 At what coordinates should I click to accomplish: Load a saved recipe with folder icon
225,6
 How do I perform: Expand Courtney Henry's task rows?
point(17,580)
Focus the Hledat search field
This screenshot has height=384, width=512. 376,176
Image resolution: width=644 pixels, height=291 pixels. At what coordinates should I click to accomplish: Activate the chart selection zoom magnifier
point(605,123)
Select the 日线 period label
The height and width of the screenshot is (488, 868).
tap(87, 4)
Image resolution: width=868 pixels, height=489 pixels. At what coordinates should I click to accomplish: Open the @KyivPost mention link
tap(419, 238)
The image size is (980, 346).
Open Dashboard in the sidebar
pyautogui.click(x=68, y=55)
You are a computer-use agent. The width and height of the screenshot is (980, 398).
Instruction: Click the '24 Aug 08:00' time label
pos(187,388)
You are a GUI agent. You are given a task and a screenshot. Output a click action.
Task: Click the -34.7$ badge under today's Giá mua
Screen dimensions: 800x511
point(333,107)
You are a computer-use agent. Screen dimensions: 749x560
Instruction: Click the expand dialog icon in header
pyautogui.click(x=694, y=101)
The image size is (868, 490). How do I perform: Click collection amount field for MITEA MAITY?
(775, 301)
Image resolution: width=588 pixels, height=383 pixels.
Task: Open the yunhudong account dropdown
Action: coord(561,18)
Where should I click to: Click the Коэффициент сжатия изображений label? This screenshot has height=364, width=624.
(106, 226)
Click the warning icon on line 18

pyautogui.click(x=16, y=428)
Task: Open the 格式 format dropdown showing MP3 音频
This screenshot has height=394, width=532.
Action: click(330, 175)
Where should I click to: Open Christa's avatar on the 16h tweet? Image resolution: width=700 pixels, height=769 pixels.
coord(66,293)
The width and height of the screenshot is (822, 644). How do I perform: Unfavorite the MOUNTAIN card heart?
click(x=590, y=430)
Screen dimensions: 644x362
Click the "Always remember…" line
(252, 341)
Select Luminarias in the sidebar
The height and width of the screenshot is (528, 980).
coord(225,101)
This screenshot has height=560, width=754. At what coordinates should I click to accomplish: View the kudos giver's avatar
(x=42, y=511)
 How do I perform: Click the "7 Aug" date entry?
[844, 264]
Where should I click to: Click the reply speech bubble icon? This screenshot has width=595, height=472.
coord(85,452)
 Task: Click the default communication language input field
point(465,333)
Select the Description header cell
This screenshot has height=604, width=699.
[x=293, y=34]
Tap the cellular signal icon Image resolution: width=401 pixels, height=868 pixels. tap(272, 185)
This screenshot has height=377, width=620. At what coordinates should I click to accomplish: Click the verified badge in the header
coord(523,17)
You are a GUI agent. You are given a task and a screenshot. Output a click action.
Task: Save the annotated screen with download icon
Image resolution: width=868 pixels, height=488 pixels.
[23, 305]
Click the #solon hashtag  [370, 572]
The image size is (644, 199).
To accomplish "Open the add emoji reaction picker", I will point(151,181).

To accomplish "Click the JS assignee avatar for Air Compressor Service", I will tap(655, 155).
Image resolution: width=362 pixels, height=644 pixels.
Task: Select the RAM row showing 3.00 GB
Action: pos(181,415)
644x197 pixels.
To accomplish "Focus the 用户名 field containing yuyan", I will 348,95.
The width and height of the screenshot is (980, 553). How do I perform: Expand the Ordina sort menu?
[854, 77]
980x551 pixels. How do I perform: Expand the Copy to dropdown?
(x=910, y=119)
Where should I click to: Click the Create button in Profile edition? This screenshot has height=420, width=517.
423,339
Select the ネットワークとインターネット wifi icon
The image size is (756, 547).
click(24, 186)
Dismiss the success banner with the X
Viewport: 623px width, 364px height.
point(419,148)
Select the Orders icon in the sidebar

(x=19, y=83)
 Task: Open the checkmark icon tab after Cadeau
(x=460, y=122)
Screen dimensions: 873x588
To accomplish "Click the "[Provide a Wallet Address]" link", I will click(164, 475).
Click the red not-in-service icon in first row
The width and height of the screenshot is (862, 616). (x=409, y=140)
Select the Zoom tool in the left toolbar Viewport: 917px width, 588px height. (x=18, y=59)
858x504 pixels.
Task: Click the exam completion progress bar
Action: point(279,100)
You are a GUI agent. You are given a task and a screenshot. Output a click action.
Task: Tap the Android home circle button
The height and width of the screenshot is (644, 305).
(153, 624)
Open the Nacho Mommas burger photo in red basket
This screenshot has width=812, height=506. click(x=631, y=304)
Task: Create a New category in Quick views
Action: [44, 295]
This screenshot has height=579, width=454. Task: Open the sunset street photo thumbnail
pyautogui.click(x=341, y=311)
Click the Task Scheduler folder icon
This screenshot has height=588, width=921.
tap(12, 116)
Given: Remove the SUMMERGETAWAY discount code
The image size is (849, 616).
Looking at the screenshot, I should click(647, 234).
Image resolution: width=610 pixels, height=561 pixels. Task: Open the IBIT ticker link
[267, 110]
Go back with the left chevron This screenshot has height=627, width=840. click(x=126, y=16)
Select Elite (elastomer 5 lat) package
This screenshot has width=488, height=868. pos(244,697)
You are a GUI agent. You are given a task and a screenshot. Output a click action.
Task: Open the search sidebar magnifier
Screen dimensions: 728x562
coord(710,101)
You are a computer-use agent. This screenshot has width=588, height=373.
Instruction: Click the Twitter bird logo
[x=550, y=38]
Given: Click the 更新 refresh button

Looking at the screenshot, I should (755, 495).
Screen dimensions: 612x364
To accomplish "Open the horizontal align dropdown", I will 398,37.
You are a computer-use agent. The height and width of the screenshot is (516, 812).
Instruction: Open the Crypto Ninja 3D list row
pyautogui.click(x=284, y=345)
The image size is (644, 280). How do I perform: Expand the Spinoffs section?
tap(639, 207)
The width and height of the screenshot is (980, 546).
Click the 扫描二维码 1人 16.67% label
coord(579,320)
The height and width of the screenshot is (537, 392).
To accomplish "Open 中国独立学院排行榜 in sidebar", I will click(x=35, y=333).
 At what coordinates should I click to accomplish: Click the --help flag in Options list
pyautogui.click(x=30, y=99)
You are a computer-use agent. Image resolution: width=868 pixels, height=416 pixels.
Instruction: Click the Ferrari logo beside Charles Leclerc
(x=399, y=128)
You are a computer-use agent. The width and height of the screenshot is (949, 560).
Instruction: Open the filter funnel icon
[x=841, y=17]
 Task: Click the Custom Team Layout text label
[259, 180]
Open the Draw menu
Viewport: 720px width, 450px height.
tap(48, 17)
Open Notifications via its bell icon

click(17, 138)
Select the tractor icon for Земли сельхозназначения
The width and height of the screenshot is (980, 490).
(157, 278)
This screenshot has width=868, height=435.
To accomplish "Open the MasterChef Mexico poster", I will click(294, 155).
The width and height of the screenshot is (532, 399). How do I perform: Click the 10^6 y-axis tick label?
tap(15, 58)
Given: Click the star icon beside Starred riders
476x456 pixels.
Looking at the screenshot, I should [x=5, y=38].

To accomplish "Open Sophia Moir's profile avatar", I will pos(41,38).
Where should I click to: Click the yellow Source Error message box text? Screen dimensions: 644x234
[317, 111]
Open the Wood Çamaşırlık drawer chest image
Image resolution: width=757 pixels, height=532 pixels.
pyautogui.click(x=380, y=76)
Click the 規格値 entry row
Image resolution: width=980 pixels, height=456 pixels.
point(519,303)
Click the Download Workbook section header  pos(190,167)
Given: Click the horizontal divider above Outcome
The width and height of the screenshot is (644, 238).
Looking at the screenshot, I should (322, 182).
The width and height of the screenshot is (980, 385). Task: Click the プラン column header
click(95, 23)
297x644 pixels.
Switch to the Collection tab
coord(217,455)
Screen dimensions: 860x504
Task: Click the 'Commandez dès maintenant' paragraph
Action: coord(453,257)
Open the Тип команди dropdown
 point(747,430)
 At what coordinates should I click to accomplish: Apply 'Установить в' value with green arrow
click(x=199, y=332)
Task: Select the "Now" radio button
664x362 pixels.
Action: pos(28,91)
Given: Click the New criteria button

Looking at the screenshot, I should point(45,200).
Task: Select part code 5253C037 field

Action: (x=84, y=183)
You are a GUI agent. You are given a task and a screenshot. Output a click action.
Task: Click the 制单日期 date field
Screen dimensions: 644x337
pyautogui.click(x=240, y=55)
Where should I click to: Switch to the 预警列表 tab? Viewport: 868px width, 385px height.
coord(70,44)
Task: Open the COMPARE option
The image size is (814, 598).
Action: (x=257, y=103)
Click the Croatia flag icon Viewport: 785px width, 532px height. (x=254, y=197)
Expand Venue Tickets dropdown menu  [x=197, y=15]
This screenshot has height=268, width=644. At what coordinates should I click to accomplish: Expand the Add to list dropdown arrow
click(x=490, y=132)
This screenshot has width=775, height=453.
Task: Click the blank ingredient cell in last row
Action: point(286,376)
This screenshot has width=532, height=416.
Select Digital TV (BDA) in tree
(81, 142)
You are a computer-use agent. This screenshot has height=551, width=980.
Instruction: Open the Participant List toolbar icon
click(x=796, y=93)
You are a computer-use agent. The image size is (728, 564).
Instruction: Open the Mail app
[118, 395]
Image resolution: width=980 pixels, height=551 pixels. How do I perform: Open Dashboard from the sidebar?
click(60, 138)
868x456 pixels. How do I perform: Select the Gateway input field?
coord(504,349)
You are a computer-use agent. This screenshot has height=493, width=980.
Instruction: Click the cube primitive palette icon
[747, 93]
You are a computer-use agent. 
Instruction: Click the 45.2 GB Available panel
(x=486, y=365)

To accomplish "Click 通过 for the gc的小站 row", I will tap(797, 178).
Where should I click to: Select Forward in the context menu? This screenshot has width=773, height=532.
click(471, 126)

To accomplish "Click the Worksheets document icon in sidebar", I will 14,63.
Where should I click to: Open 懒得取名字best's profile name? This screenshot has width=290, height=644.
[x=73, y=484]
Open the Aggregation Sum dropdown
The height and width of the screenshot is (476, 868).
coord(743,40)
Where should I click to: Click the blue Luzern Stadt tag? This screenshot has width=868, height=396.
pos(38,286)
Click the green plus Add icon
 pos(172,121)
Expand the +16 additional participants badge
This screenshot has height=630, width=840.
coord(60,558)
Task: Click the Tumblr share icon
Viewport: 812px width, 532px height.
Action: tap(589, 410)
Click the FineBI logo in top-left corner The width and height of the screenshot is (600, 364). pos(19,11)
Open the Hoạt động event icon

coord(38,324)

» Prompt
Search the data above for the word "computer", then gather each line in which it appears.

» Solved exercise
You are a computer-use agent. The width and height of the screenshot is (980, 398).
You are a computer-use agent. Screen dimensions: 749x560
You are a computer-use agent. This screenshot has width=588, height=373.
You are a computer-use agent. The height and width of the screenshot is (516, 812).
You are a computer-use agent. Image resolution: width=868 pixels, height=416 pixels.
You are a computer-use agent. The width and height of the screenshot is (949, 560).
You are a computer-use agent. This screenshot has height=551, width=980.
You are a computer-use agent. The image size is (728, 564).
You are a computer-use agent. This screenshot has height=493, width=980.
You are a computer-use agent. 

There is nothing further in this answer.